PROBLEM: Lay out the records from the line with "The height and" to the line with "Action: (1428, 412)", both included, as a JSON list of strings with one string per line and no blank lines. Leave the pictures out of the answer.

DATASET ENTRIES:

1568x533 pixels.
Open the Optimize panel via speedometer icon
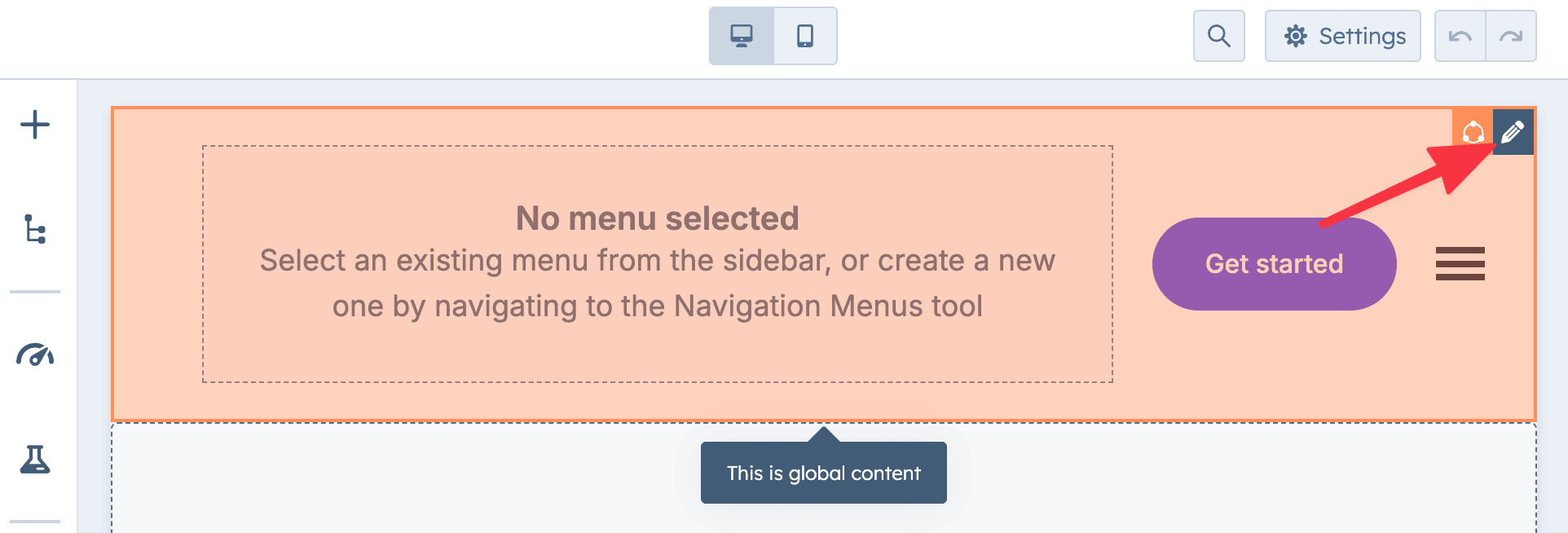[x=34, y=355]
* * *
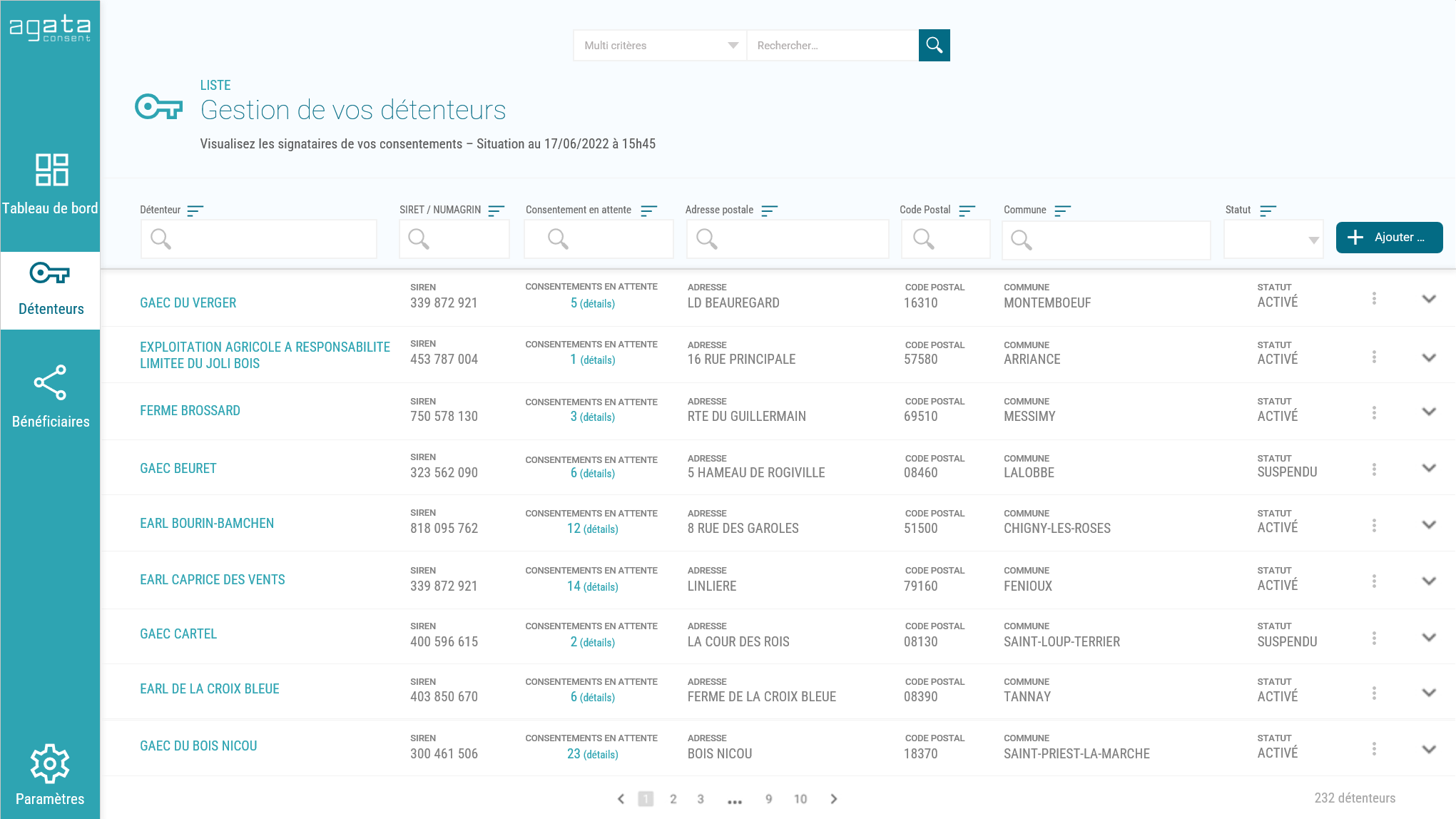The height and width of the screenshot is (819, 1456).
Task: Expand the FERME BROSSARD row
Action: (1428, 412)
==
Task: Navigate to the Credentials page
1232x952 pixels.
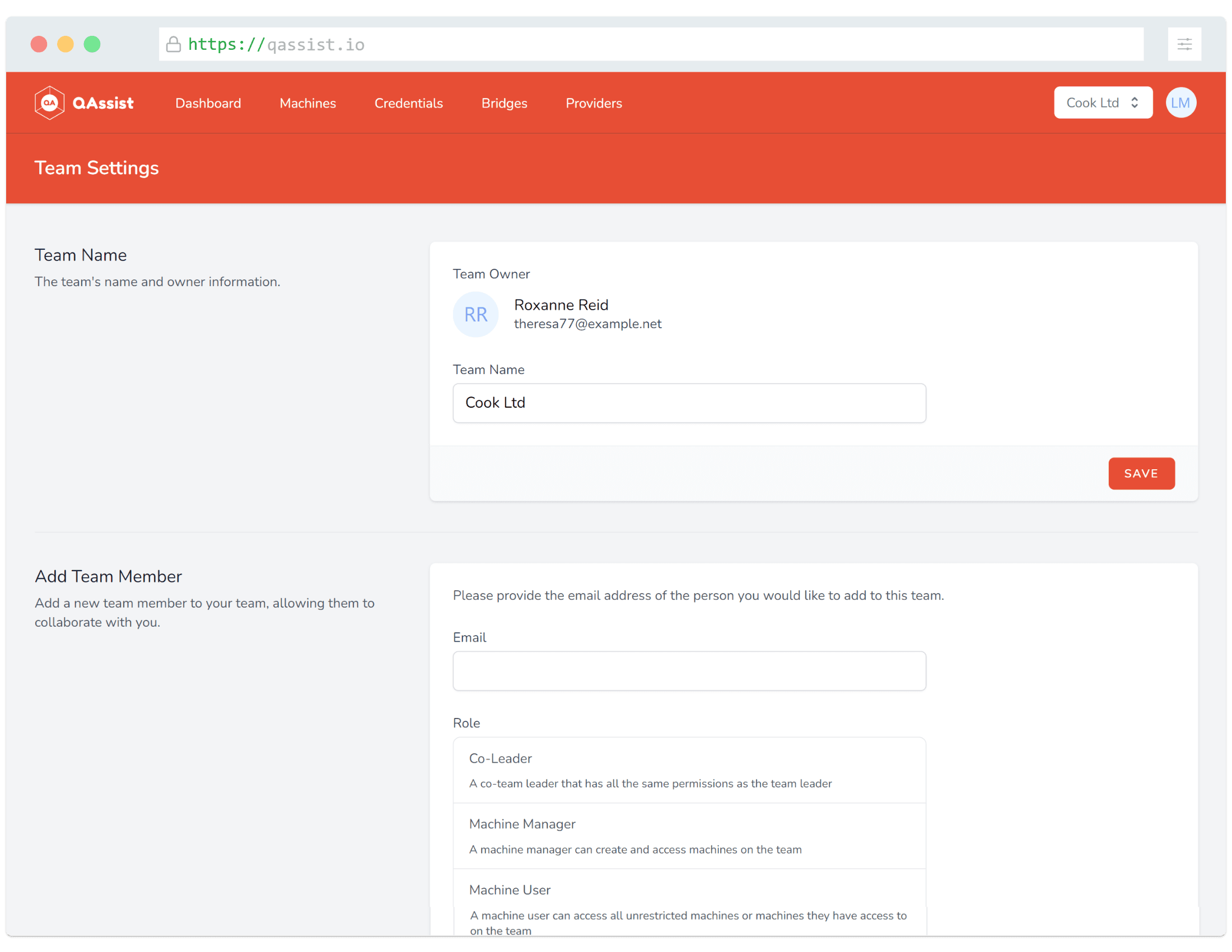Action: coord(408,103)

SOLVED PROBLEM:
[
  "The height and width of the screenshot is (819, 1456).",
  "Task: Expand the FERME BROSSARD row",
  "Action: (1428, 412)"
]